Referenced in movie Step Brothers by Randy (Rob Riggle) after Derek (Adam Scott) threatens that Randy will, "...eat Brennan's (Will Ferrell's) dick", if Brennan botches the Catalina Wine Mixer, Randy adds, "Like Kobayashi!". Kobayashi appears in the ending cinematic of level three, "Around the World in 80 Bites" in the 2007 video game, The Simpsons Game. In The Simpsons episode "Luca$" in the 25th season, the character Lucas Bortner wears a T-shirt with a photo of Kobayashi eating and refers to him in a dialogue. The Family Guy episode "Killer Queen" features a parody of Kobayashi named Charles Yamamoto (voiced by Robert Wu), a hot dog-eating champion who is dethroned by Chris Griffin at a hot dog-eating contest, later making numerous attempts on Chris' life in revenge for defeating and dishonoring him at the competition. In the 1000 Ways to Die skit "Vom-Ate-Dead", a professional eater modeled after Takeru Kobayashi is cornered by an emetophiliac woman who forces him to vomit on her, which causes her death when she chokes on an undigested piece of hot dog. Kobayashi appears as himself on a 2012 episode of Jake and Amir, a CollegeHumor web series. He becomes aggressive when Jake tries to feed him hot dogs.

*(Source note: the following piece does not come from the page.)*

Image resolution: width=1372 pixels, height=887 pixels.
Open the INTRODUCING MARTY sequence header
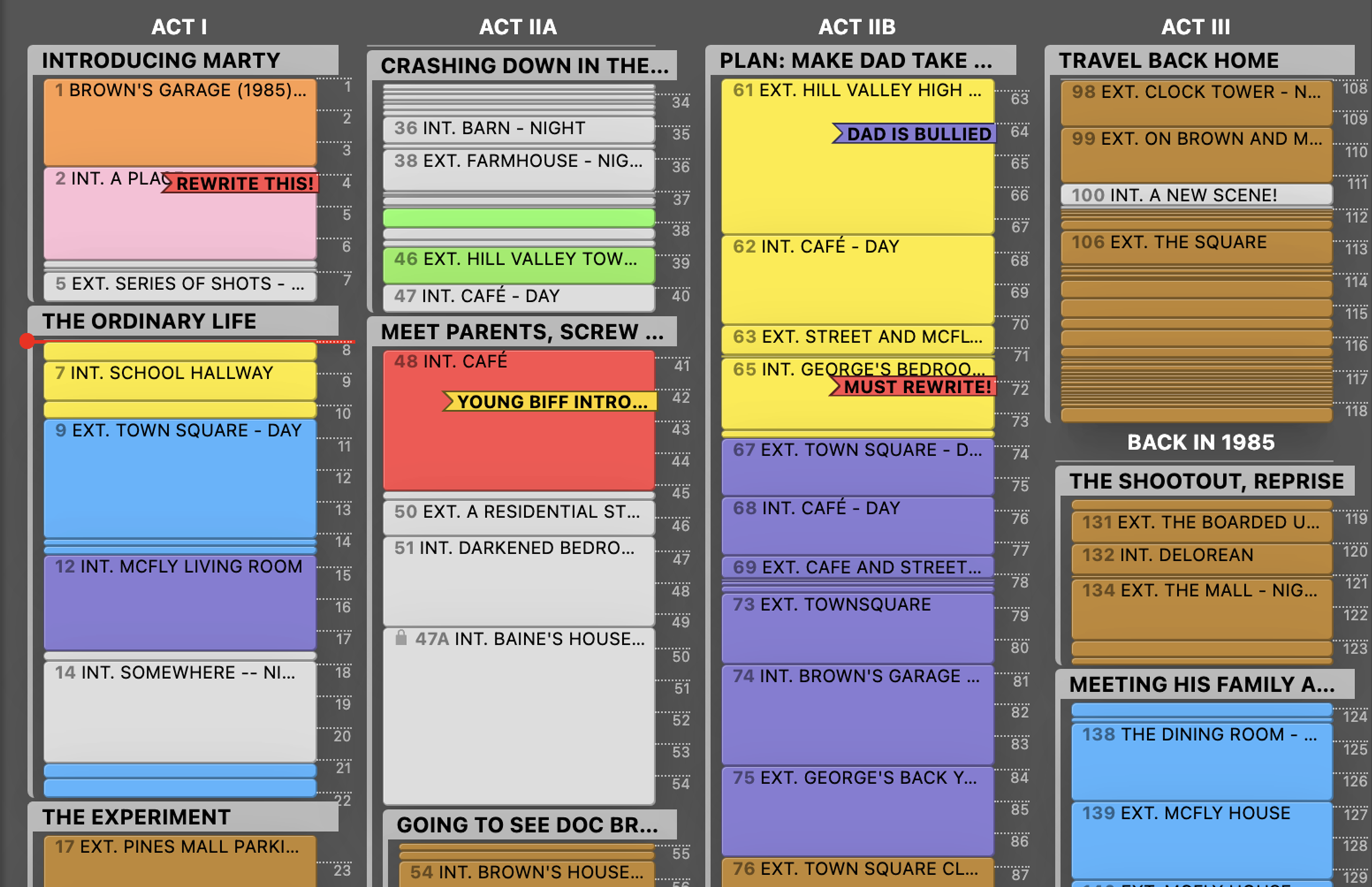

Kobayashi appears as himself in the movie The Houses October Built 2. He is in the Brain Eating Contest during the Zombie Pub Crawl in Minneapolis, Minnesota.

Kobayashi was featured in the 2024 Netflix documentary Hack your Health: Secrets of Your Gut, where he announced his retirement from competitive eating and a desire to create more healthy hot dogs.